Grandner et al., consistent with our findings, indicated higher odds for long sleepers ( > = 10 hours a day) in the non-adjusted model of their study covariates (18). However, in their study, both 9 and > = 10-hour groups were found to have higher odds for hypertension in the adjusted model. This difference in findings may be due to different measures of sleep duration between these two studies (sleep duration in a day vs. sleep duration at night in our study) and also different covariates in adjusted models.
Race and ethnicity can also affect the association between sleep duration and hypertension, as indicated by Gardner et al. study, among different ethnicities; in black ethnicity, the odds of hypertension were increased in the 10-hour sleep duration group compared to other ethnicities (18).
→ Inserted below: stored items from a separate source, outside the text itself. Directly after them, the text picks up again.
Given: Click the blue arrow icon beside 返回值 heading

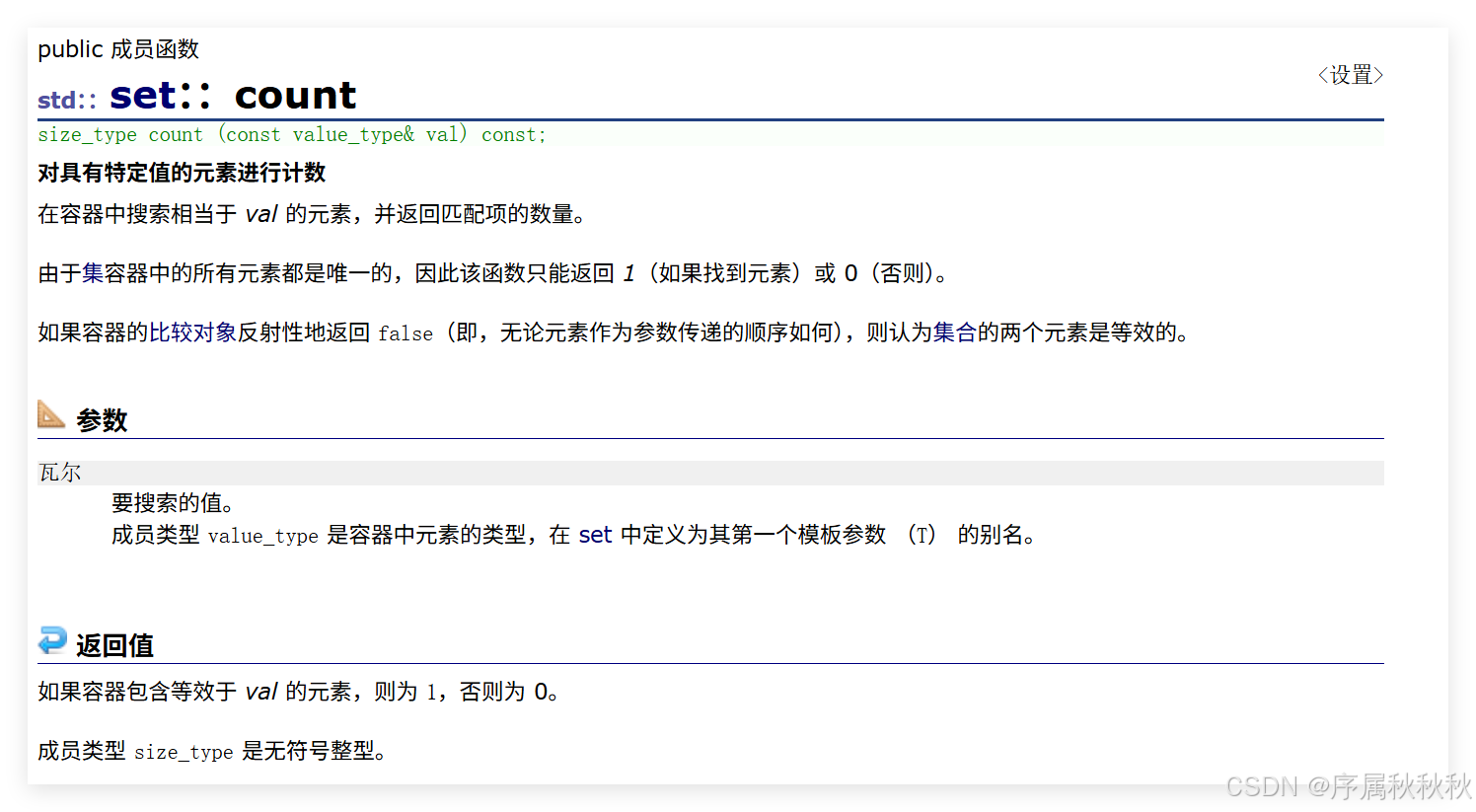Looking at the screenshot, I should click(53, 642).
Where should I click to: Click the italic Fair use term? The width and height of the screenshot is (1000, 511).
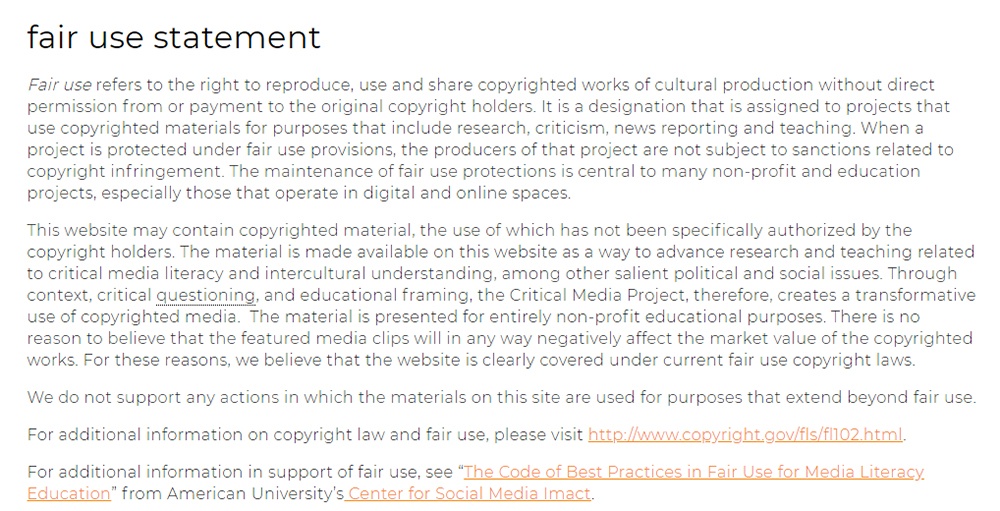click(x=59, y=85)
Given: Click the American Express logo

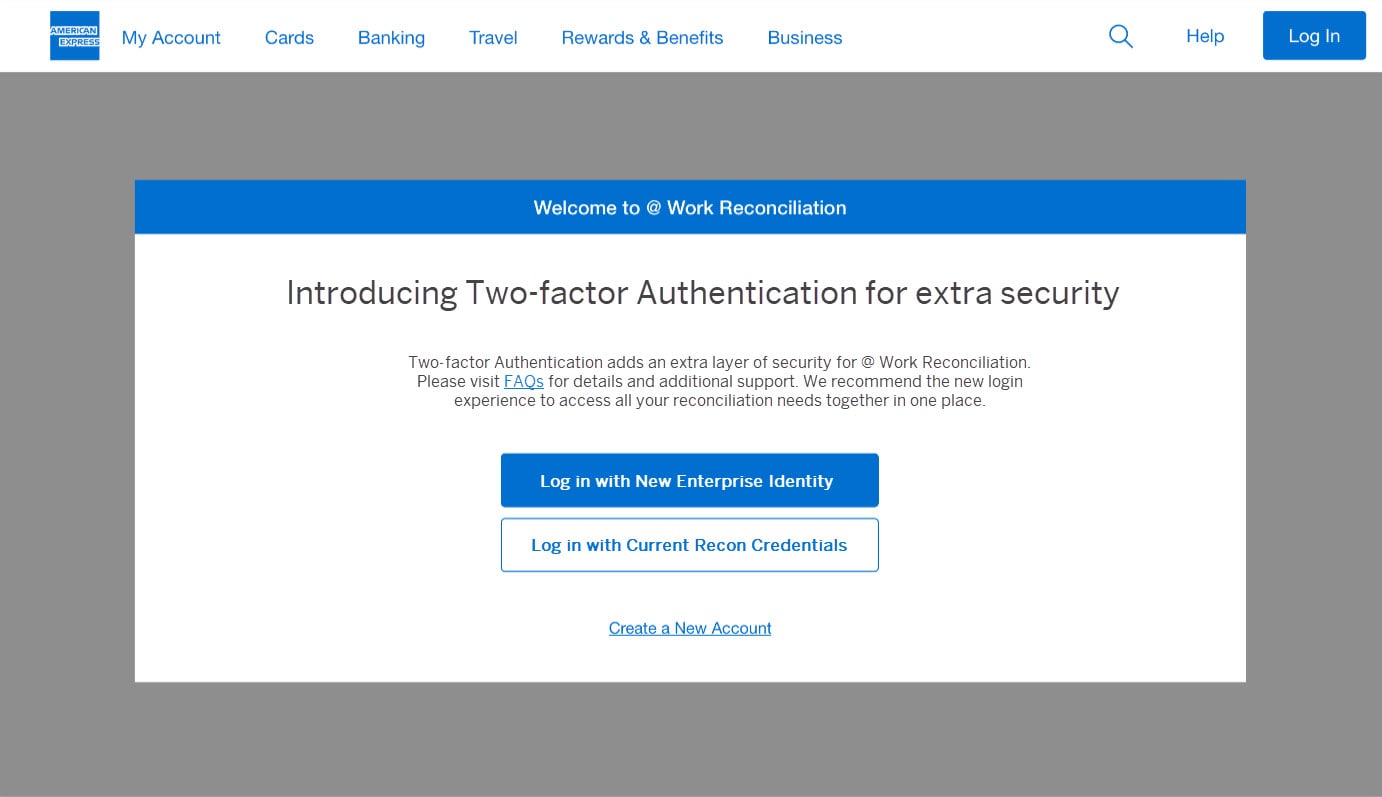Looking at the screenshot, I should coord(75,36).
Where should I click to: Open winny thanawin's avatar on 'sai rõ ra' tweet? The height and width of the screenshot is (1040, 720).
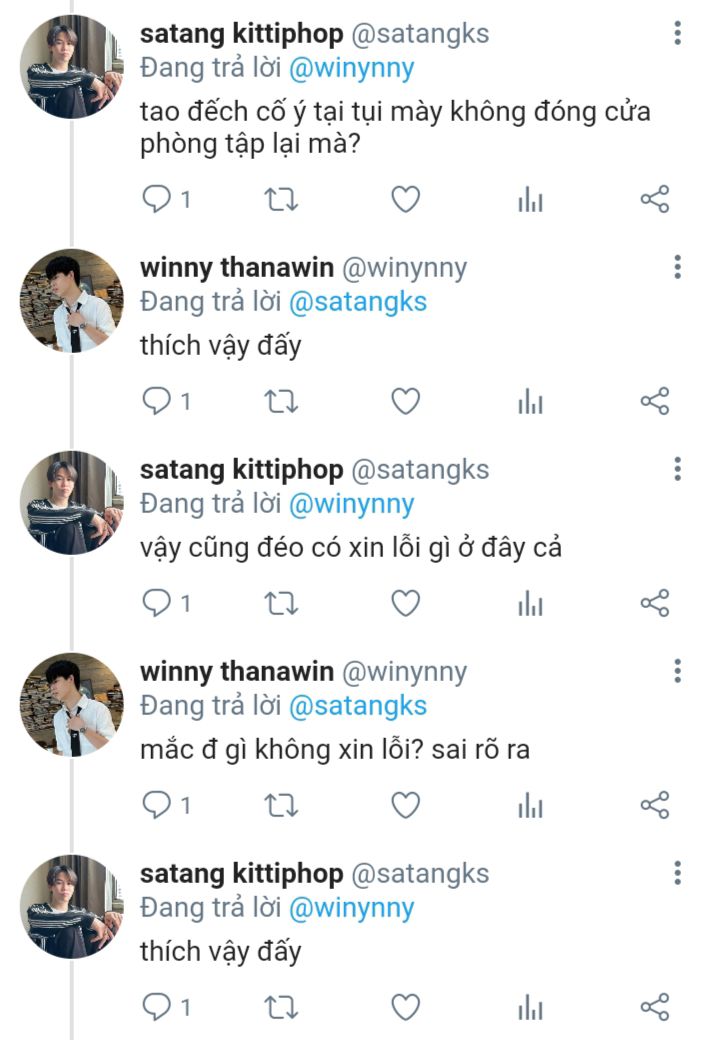point(71,705)
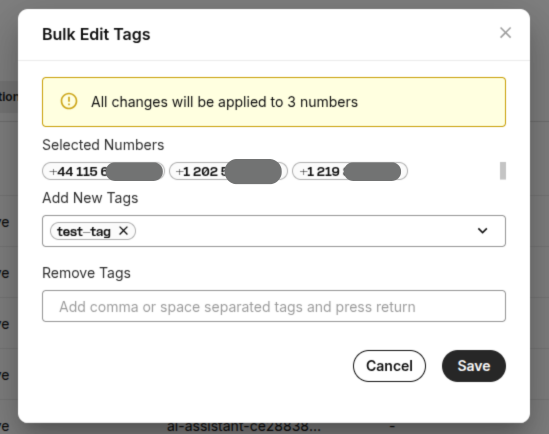
Task: Click the dash cell in the background row
Action: (392, 426)
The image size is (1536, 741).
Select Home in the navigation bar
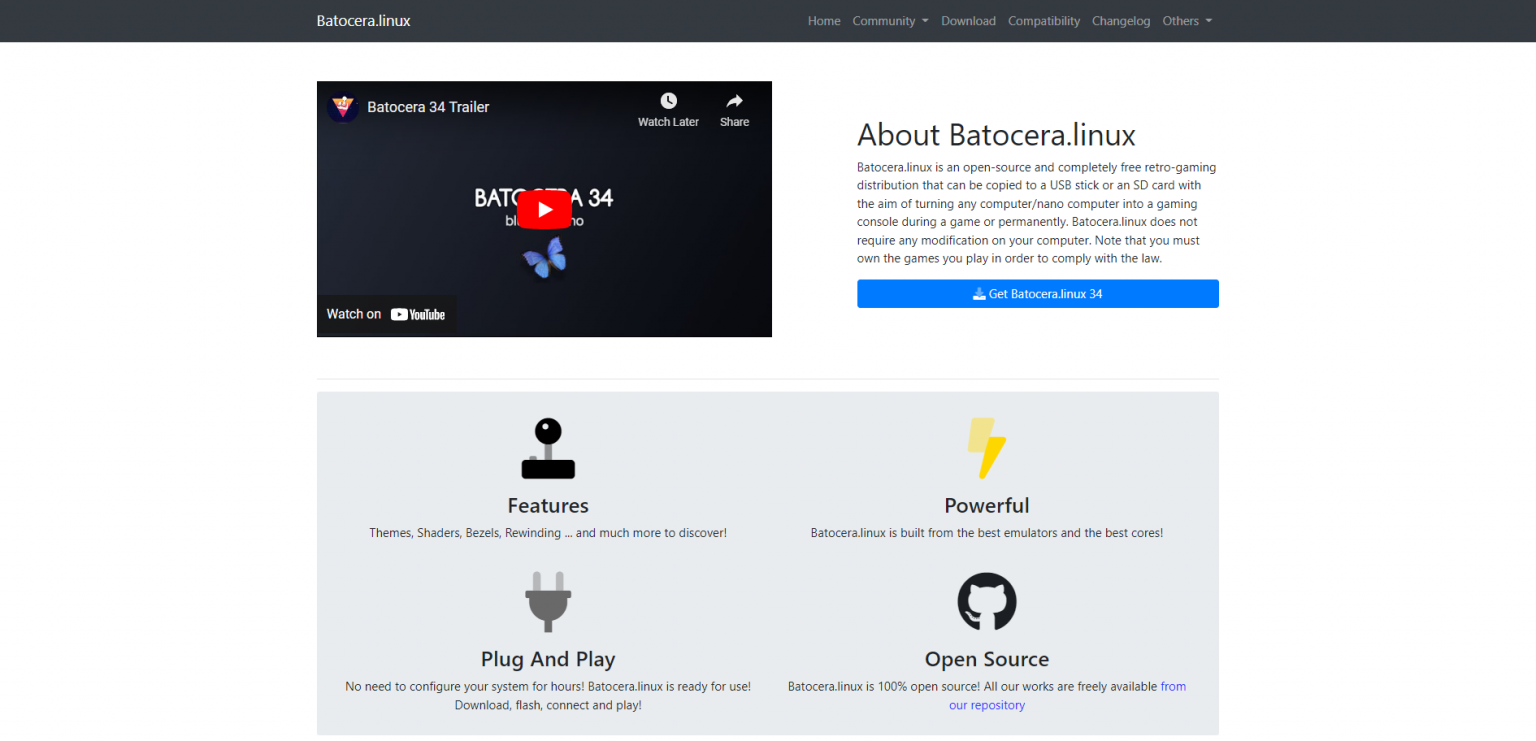[x=823, y=20]
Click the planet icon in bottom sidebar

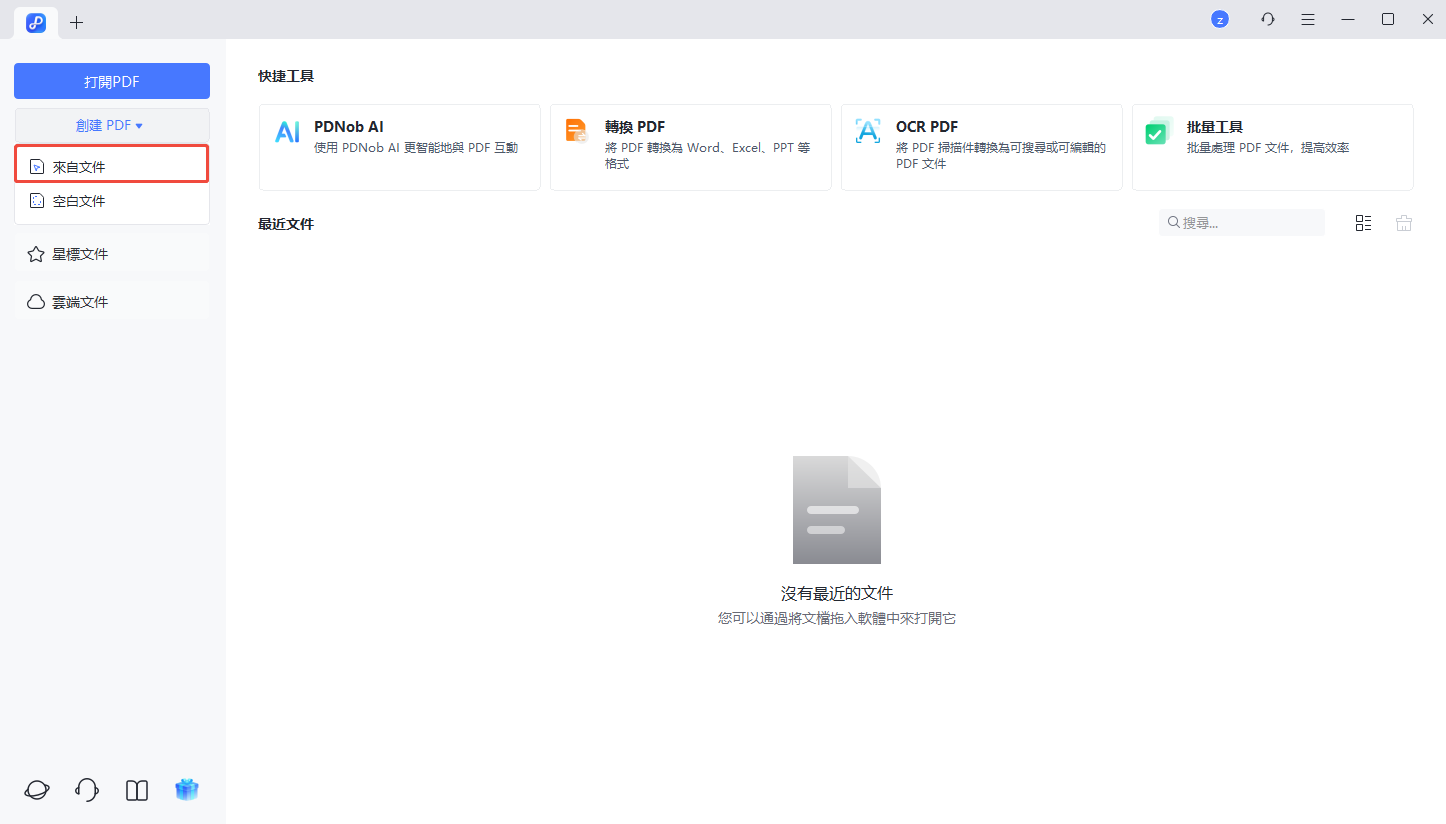coord(37,790)
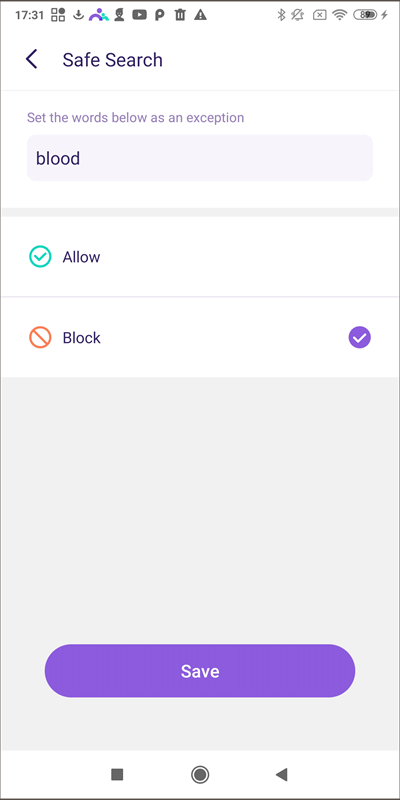Tap the download notification icon
Screen dimensions: 400x800
click(x=78, y=15)
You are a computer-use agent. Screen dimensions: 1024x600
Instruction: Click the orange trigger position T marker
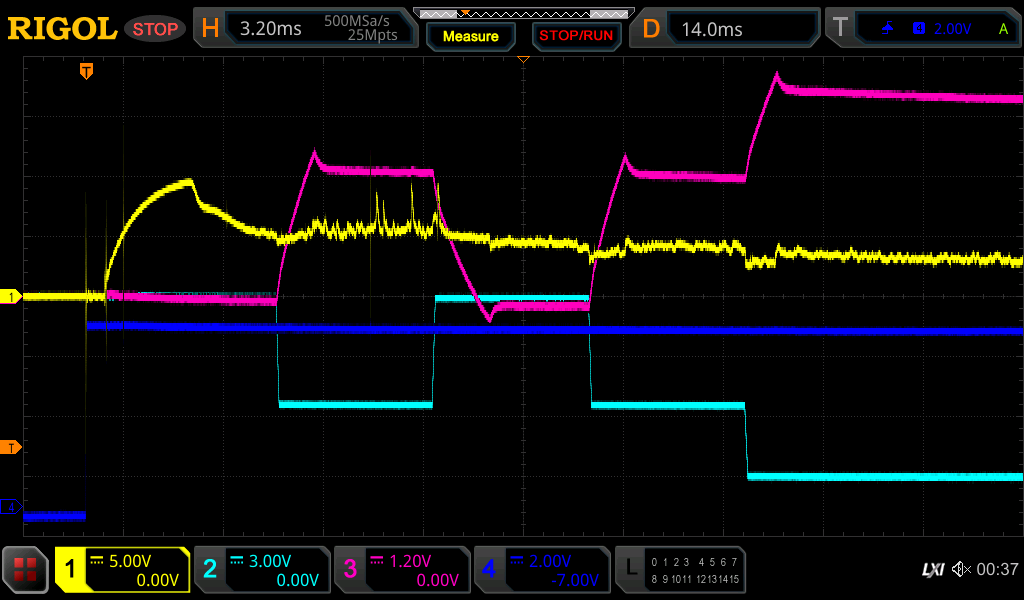pos(87,71)
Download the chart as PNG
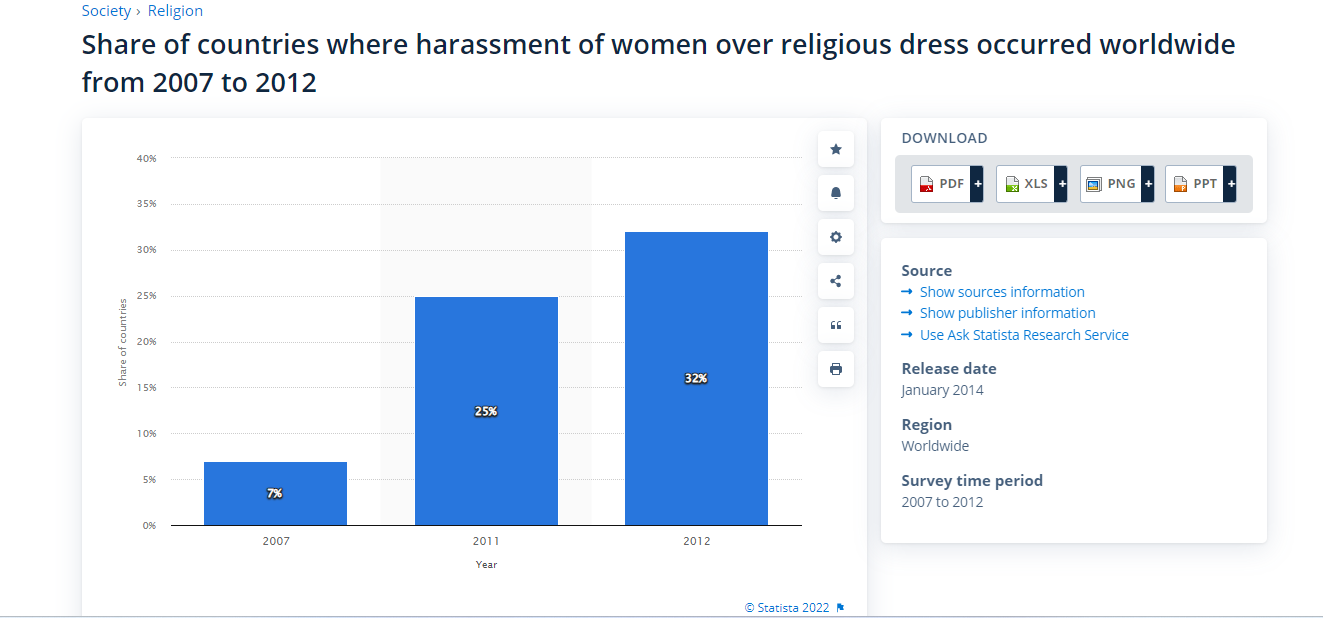Viewport: 1323px width, 618px height. point(1110,184)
So, the difference between Iranian ethnicity and other populations may explain higher odds of hypertension in the group with > = 10 hours of sleep. Covariates such as employment status (18), obstructive sleep apnea (27), and insomnia (26) may also be the other explanations that need further evaluation. Accordingly, the limitation of data on these covariates in our adjusted models may have led to the reverse association of sleep duration and hypertension. Furthermore, the measure of sleep duration differs among the studies; Different measures of sleep, such as sleep duration during 24 hours or during a specific period (one week, etc.), and self-reported or objective measurements of sleep duration could lead to a discrepancy in findings on the association of sleep duration and high blood pressure. Additionally, as described before, race and ethnicity may explain different findings of the current study.
In the current study, we evaluated the association among adults aged 35–65 years, while the mechanism of the sleep duration on hypertension might differ in children, adolescents, young adults, or the elderly (33, 34). This will be a serious concern if we know that each 10 mm Hg increase in adolescent SBP/DBP increases the risk of early adulthood hypertension by 4% during 10 years of follow-up(35).
The strength of this study includes an epidemiological profile through the assessment of the dose-response relationship in a large sample of men and women in the Middle East and North Africa region (MENA). However, several limitations need to be considered. Firstly, this study was a cross-sectional study, and we were not able to check the causality. Secondly, the current study used a self-reported measure of sleep duration. Objective data on sleep duration by instruments such as actigraphy and polysomnography could provide more detailed findings on people’s sleep characteristics. The quality of sleep, daytime dysfunction, reported difference between weekday and weekend sleep duration, and interference of sleep duration with daily activities also could influence the association of high blood pressure and sleep duration. Covariates like insomnia, obstructive sleep apnea, employment status, and shiftwork could affect both hypertension and sleep duration and require consideration in future studies.
4.1. Conclusion
This study found that longer sleep duration negatively correlates with prevalent hypertension. Moreover, an inverse linear association was found between night sleep duration and prevalent hypertension in the total population. Further studies suggested a causal relationship between hypertension and sleep duration to find the related risk factors.